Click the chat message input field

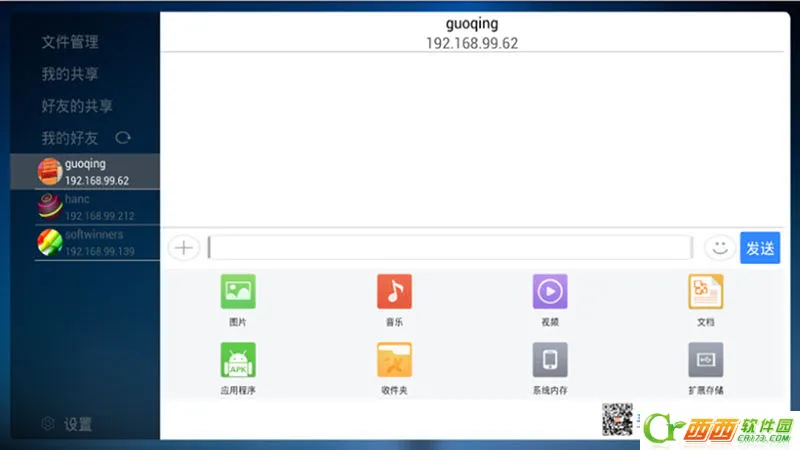450,248
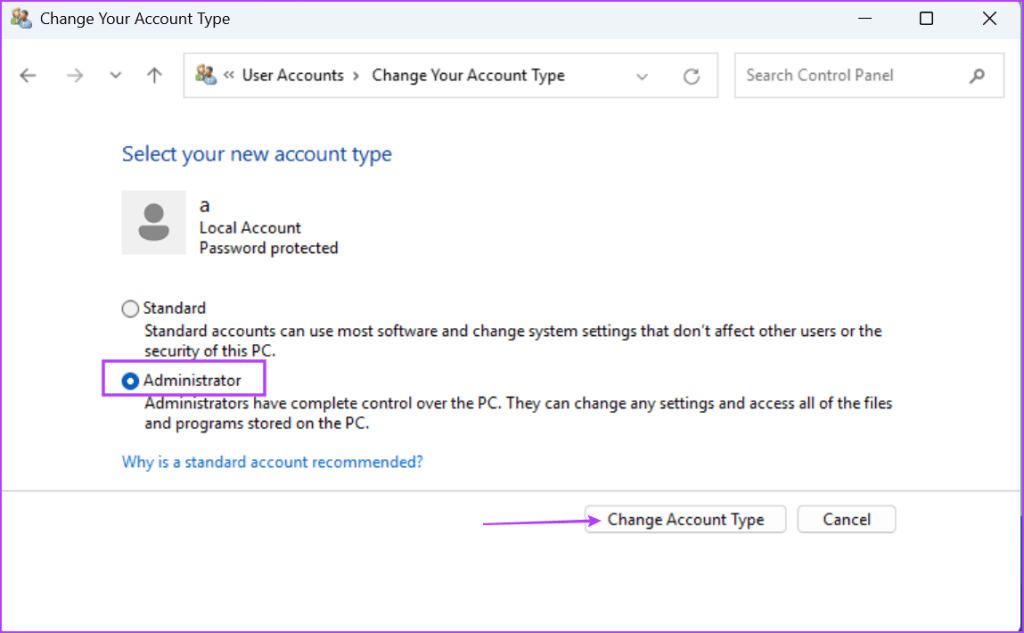The height and width of the screenshot is (633, 1024).
Task: Click the search magnifier icon
Action: [x=977, y=76]
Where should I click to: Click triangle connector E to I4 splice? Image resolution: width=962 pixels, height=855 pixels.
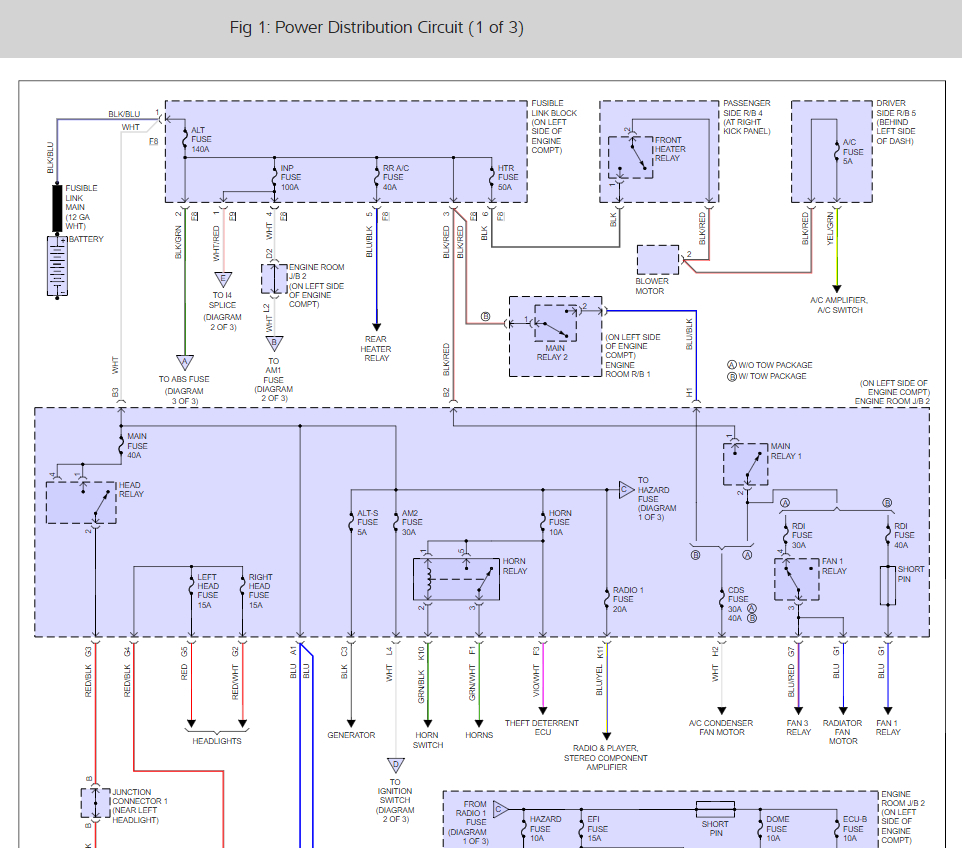[223, 280]
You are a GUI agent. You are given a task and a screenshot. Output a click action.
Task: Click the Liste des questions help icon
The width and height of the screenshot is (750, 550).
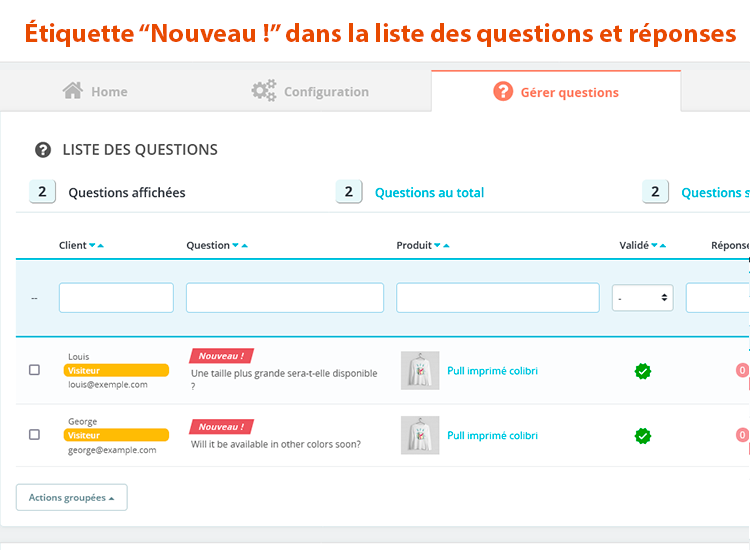pyautogui.click(x=43, y=150)
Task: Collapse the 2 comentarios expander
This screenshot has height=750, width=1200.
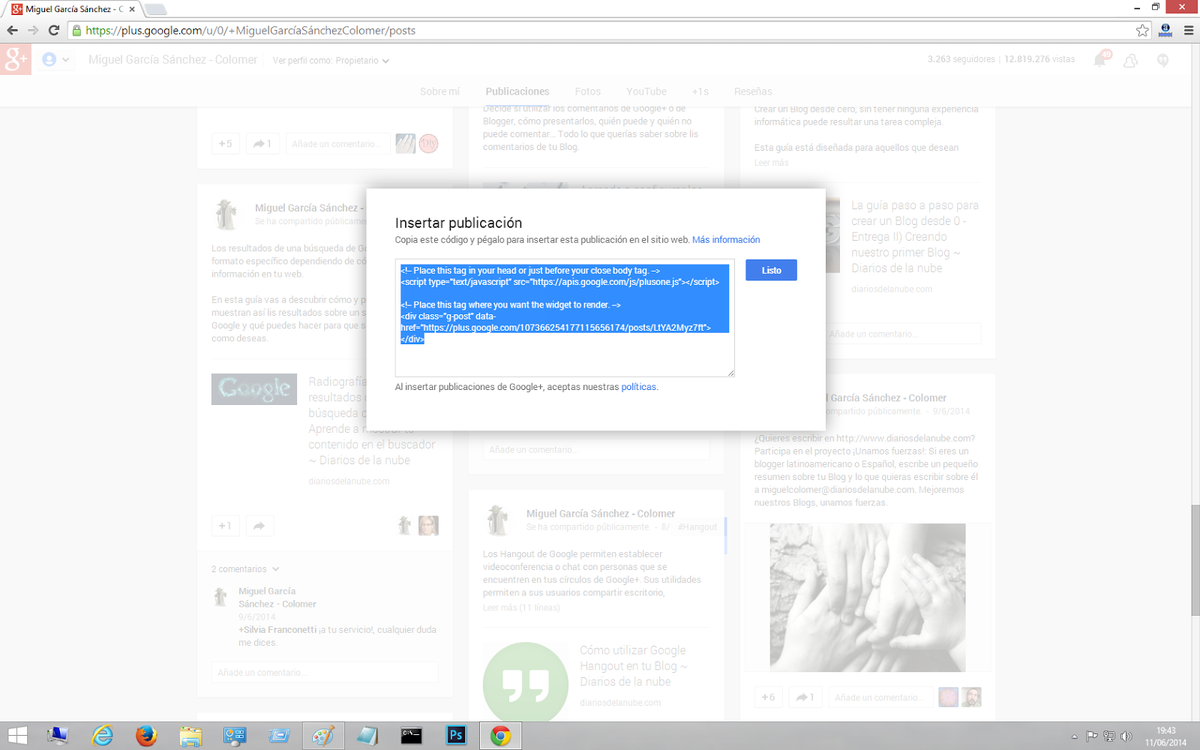Action: [245, 569]
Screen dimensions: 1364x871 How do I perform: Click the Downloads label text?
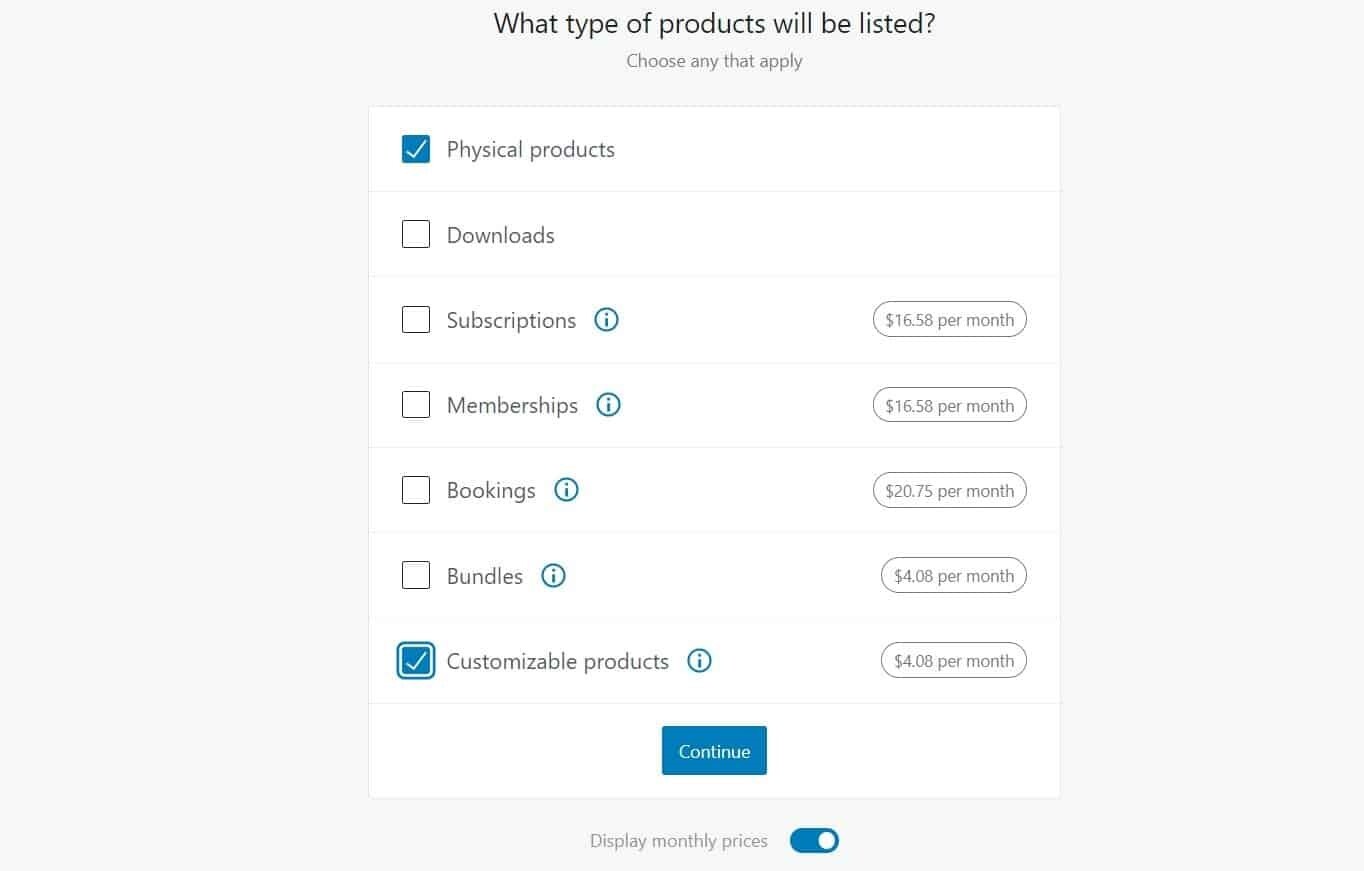(x=500, y=235)
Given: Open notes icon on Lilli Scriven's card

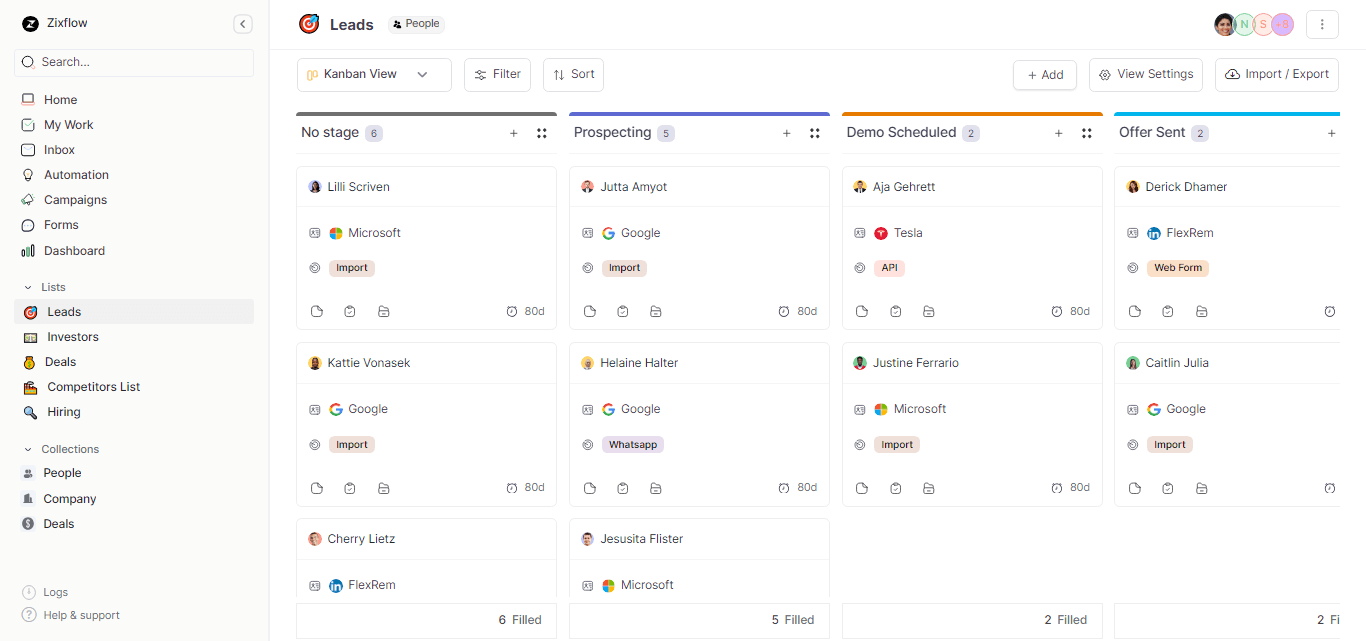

** HOW TO COMPLETE THIS TASK **
Leave out the pictures. Transcribe the rest of the listing above exactly.

** TASK ANSWER **
Click the chat message input field

450,248
The height and width of the screenshot is (633, 1024).
Task: Click the search magnifier icon
Action: [x=977, y=76]
Where should I click to: Click triangle connector E to I4 splice? Image resolution: width=962 pixels, height=855 pixels.
[223, 280]
You are a GUI agent. You are given a task and a screenshot. Output a click action.
Task: Click the Liste des questions help icon
The width and height of the screenshot is (750, 550).
pyautogui.click(x=43, y=150)
Task: Collapse the 2 comentarios expander
This screenshot has height=750, width=1200.
Action: [245, 569]
Screen dimensions: 1364x871 How do I perform: Click the Downloads label text?
(x=500, y=235)
Given: Open notes icon on Lilli Scriven's card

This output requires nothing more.